• **Exercise objective**
Arrange the lines of the entries below, from the line containing "Given: Open the Fecha de colofón filter" through the line containing "will tap(103, 85).", inclusive, as a Markdown table with columns Row and Text. Leave out blank lines.

• **Information shown**
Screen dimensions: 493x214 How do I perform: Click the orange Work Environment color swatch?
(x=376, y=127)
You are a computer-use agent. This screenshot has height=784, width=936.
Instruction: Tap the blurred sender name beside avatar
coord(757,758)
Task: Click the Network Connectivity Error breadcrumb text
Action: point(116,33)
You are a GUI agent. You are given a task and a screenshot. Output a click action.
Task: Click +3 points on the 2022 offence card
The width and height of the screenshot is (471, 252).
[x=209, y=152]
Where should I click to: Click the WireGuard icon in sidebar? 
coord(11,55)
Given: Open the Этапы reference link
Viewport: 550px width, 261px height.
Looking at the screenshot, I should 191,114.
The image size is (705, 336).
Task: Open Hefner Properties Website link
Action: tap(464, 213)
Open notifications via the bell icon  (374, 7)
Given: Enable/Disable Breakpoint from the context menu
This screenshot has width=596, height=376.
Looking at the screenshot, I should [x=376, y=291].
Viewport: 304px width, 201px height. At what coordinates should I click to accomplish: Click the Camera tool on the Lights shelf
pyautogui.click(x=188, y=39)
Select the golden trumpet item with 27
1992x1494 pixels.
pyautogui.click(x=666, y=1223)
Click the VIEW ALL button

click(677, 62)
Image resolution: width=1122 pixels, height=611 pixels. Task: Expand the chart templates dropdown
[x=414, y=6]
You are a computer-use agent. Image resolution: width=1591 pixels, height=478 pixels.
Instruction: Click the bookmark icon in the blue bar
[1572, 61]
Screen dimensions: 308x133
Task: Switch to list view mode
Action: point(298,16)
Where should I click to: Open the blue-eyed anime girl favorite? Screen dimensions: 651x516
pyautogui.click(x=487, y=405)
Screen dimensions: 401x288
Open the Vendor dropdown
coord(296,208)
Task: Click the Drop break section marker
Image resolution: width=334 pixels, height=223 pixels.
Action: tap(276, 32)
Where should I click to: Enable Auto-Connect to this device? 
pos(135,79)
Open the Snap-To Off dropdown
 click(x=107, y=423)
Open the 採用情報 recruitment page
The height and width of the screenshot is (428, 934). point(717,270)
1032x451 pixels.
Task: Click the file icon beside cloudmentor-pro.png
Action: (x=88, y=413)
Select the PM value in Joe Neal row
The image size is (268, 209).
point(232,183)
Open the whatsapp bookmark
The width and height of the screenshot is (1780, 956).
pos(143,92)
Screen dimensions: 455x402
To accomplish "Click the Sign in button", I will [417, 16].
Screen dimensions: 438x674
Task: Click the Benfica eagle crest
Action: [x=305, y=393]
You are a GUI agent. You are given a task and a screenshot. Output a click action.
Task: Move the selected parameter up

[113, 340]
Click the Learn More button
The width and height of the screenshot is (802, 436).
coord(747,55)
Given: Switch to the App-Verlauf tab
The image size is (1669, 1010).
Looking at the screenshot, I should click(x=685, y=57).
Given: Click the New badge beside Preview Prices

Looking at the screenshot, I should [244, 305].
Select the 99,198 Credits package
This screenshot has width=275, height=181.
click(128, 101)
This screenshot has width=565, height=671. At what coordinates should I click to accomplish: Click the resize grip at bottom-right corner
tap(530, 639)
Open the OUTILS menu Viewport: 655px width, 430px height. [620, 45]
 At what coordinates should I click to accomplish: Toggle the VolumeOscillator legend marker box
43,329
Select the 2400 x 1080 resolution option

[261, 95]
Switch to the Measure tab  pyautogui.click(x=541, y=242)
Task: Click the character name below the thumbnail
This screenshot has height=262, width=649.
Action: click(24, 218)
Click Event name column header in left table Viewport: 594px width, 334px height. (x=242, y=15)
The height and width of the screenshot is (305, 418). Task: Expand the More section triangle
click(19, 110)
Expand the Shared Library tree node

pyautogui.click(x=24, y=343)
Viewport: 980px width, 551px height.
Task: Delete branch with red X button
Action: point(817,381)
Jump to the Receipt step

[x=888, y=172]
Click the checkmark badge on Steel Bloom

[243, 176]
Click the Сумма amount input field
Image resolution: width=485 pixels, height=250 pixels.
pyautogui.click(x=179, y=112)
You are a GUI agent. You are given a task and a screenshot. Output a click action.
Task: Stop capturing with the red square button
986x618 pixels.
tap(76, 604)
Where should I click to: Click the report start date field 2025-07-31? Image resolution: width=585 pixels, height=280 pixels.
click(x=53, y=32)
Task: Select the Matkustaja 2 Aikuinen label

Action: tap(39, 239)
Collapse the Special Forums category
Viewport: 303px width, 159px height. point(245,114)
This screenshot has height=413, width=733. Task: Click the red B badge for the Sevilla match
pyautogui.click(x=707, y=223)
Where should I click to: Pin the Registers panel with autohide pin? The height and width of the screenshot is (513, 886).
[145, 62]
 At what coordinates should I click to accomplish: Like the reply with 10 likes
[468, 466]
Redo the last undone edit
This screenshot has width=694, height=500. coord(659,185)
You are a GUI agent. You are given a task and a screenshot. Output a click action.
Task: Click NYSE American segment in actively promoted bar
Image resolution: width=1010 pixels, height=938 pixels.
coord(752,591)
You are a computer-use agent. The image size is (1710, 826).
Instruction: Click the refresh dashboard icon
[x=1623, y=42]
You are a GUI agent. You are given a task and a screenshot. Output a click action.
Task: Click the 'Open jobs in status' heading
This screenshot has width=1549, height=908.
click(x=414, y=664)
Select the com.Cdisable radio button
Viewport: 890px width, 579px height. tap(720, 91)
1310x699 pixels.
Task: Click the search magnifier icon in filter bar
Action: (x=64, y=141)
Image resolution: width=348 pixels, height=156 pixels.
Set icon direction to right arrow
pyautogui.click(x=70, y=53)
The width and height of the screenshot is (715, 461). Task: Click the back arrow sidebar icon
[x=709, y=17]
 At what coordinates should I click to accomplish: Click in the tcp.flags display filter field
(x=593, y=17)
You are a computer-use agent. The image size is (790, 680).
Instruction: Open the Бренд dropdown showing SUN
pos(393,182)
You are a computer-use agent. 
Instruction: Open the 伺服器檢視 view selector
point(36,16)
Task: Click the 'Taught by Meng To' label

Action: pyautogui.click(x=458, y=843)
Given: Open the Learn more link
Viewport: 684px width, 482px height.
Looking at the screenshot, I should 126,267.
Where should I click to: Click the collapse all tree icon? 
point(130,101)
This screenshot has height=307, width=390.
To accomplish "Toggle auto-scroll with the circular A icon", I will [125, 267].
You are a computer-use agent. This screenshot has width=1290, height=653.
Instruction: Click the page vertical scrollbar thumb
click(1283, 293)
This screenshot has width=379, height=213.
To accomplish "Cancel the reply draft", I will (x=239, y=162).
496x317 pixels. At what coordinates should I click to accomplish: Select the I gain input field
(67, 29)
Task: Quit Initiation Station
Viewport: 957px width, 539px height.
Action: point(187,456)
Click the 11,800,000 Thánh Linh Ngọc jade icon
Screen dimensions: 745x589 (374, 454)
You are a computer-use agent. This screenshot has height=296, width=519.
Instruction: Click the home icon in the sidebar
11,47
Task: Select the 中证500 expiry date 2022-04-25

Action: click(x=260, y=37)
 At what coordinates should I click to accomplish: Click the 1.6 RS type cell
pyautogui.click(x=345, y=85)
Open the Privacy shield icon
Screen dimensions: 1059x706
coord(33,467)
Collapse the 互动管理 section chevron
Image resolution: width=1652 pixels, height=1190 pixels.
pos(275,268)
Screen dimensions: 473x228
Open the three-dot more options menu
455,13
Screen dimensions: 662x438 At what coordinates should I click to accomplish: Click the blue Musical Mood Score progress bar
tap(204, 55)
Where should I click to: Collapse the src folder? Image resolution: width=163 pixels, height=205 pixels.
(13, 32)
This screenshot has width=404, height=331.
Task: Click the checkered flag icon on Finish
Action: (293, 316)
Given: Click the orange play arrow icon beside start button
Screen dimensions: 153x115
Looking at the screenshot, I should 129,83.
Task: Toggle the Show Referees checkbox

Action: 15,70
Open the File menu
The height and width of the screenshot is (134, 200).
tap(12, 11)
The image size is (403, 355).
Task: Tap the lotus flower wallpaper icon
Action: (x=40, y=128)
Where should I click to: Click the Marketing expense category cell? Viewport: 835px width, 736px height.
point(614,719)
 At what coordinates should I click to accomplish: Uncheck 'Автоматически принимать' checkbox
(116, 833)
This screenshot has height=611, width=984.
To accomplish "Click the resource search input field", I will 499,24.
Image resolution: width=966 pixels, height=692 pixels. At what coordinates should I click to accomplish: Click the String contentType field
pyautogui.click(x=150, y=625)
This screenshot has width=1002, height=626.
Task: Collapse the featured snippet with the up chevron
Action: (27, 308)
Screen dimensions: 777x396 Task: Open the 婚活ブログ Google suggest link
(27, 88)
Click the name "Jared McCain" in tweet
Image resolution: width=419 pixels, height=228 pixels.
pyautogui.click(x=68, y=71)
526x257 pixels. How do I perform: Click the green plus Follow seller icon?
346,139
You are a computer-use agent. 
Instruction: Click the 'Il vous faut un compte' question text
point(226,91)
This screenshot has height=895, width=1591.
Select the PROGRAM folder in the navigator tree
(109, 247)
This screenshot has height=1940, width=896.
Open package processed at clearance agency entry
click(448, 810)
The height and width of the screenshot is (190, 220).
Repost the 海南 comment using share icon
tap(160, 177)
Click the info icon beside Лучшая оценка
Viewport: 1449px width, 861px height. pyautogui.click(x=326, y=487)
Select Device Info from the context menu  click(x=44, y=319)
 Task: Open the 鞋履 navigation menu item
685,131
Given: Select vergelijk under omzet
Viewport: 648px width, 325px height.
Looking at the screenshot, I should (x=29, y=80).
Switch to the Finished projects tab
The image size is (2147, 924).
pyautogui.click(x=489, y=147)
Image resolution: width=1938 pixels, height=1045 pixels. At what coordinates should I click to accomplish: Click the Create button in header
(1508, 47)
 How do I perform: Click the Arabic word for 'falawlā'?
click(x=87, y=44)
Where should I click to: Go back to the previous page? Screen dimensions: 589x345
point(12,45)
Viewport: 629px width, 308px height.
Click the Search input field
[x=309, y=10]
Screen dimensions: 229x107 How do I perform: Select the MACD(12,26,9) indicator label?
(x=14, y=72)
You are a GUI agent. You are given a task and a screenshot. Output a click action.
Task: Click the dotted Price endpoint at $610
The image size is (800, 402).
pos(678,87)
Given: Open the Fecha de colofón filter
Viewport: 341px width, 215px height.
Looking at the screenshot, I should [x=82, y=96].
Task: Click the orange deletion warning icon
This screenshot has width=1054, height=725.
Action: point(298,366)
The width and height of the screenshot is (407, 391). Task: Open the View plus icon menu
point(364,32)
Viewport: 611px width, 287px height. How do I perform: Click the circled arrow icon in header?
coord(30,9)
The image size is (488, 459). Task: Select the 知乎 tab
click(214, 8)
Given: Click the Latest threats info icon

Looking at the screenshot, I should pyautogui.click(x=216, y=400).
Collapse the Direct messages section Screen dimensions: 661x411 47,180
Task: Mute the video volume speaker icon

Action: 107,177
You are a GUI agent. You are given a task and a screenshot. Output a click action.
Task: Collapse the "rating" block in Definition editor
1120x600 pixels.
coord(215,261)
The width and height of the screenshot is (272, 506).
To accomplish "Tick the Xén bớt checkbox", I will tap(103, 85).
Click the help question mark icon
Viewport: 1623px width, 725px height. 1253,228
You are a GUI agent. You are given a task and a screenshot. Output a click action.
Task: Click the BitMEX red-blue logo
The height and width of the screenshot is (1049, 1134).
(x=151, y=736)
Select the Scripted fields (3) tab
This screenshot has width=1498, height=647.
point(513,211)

• **Correct response**
| Row | Text |
|---|---|
| 1 | Given: Open the Fecha de colofón filter |
| 2 | Viewport: 341px width, 215px height. |
| 3 | Looking at the screenshot, I should [x=82, y=96]. |
| 4 | Task: Click the orange deletion warning icon |
| 5 | This screenshot has width=1054, height=725. |
| 6 | Action: point(298,366) |
| 7 | The width and height of the screenshot is (407, 391). Task: Open the View plus icon menu |
| 8 | point(364,32) |
| 9 | Viewport: 611px width, 287px height. How do I perform: Click the circled arrow icon in header? |
| 10 | coord(30,9) |
| 11 | The image size is (488, 459). Task: Select the 知乎 tab |
| 12 | click(214, 8) |
| 13 | Given: Click the Latest threats info icon |
| 14 | Looking at the screenshot, I should pyautogui.click(x=216, y=400). |
| 15 | Collapse the Direct messages section Screen dimensions: 661x411 47,180 |
| 16 | Task: Mute the video volume speaker icon |
| 17 | Action: 107,177 |
| 18 | You are a GUI agent. You are given a task and a screenshot. Output a click action. |
| 19 | Task: Collapse the "rating" block in Definition editor |
| 20 | 1120x600 pixels. |
| 21 | coord(215,261) |
| 22 | The width and height of the screenshot is (272, 506). |
| 23 | To accomplish "Tick the Xén bớt checkbox", I will tap(103, 85). |